CVE-2021-30701: 
macOS vulnerability analysis and mitigation

CVE-2021-30701 is a security vulnerability affecting Apple's ImageIO component that was disclosed and patched in May 2021. The vulnerability was discovered by Mickey Jin of Trend Micro and Ye Zhang of Baidu Security. The issue affects multiple Apple operating systems including tvOS 14.6, iOS 14.6, iPadOS 14.6, macOS Big Sur 11.4, Security Update 2021-003 Catalina, and watchOS 7.5 (Apple Support).

The vulnerability exists in the ImageIO component and involves processing maliciously crafted images that could lead to arbitrary code execution. The issue was addressed with improved checks in the affected systems. The vulnerability has a CVSS v3.1 Base Score of 7.8 (HIGH) with the vector string CVSS:3.1/AV:L/AC:L/PR:N/UI:R/S:U/C:H/I:H/A:H (NVD).

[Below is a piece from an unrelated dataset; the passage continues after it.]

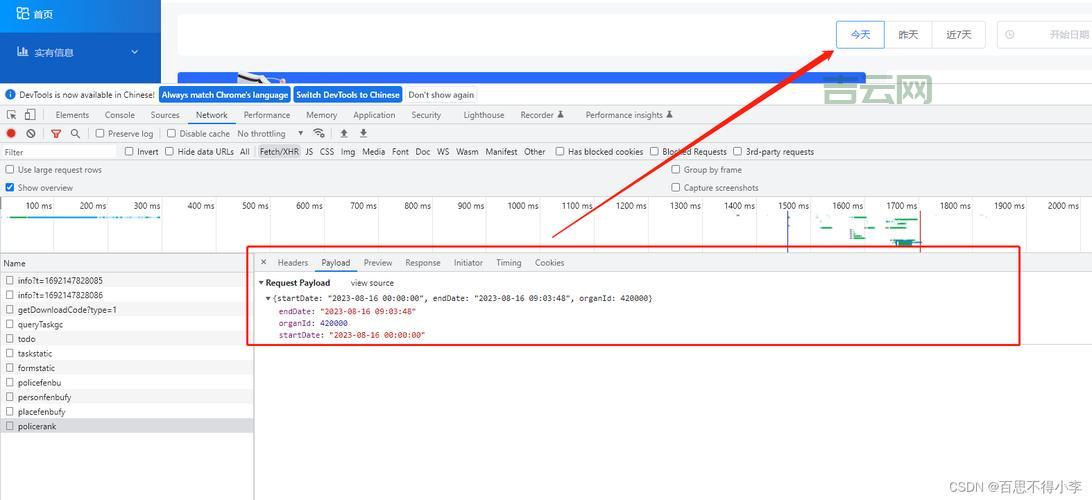Screen dimensions: 1092x500
Task: Open network search with magnifier icon
Action: coord(75,133)
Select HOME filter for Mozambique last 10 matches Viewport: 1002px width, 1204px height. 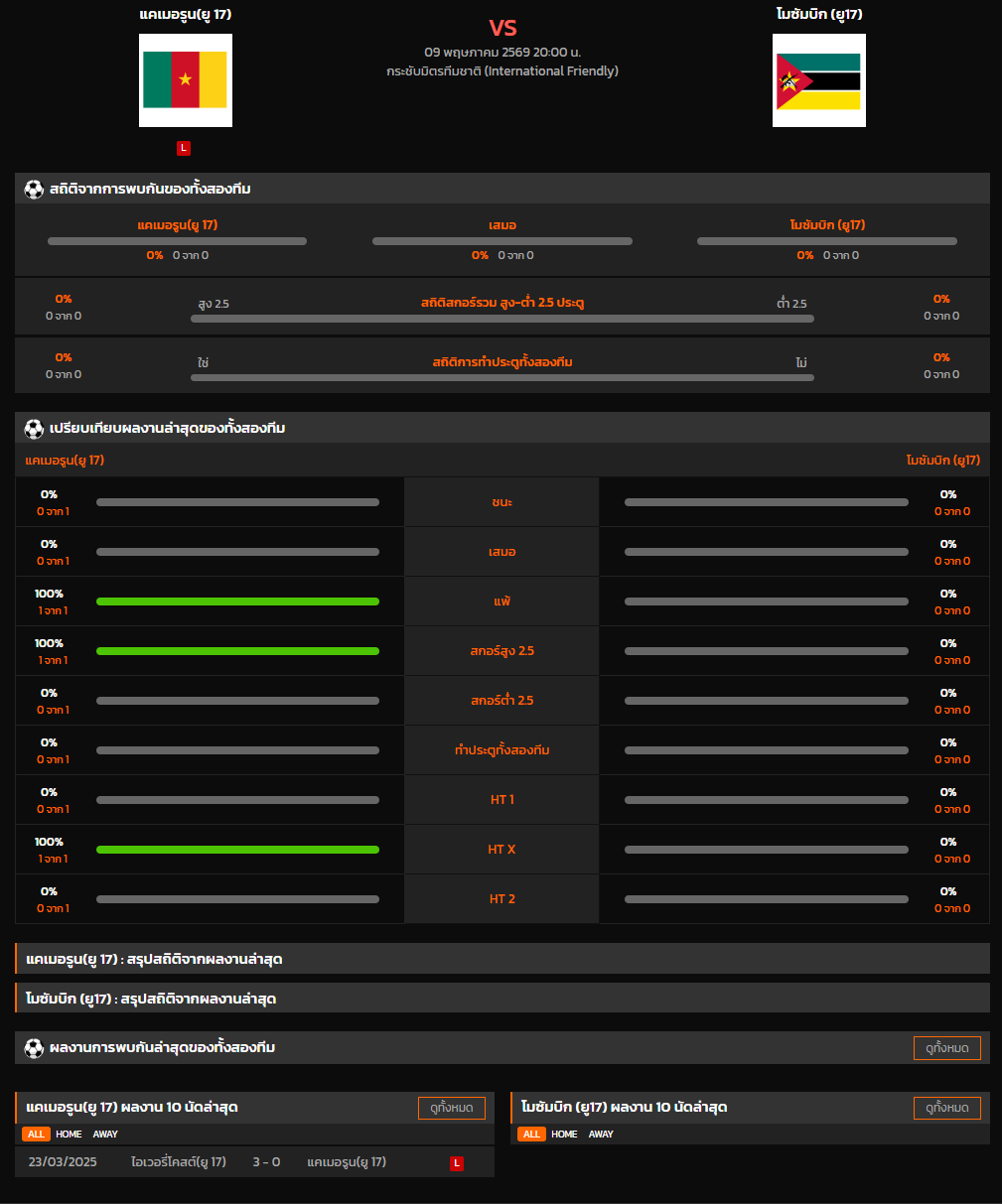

When exploited, this vulnerability could allow processing of a maliciously crafted image to lead to arbitrary code execution on the affected system. This means an attacker could potentially execute malicious code with the privileges of the user running the application that processes the crafted image (Apple Support).

Apple has addressed this vulnerability by implementing improved checks in the following software updates: tvOS 14.6, iOS 14.6 and iPadOS 14.6, Security Update 2021-003 Catalina, macOS Big Sur 11.4, and watchOS 7.5. Users should update their devices to these versions or later to protect against this vulnerability (Apple Support).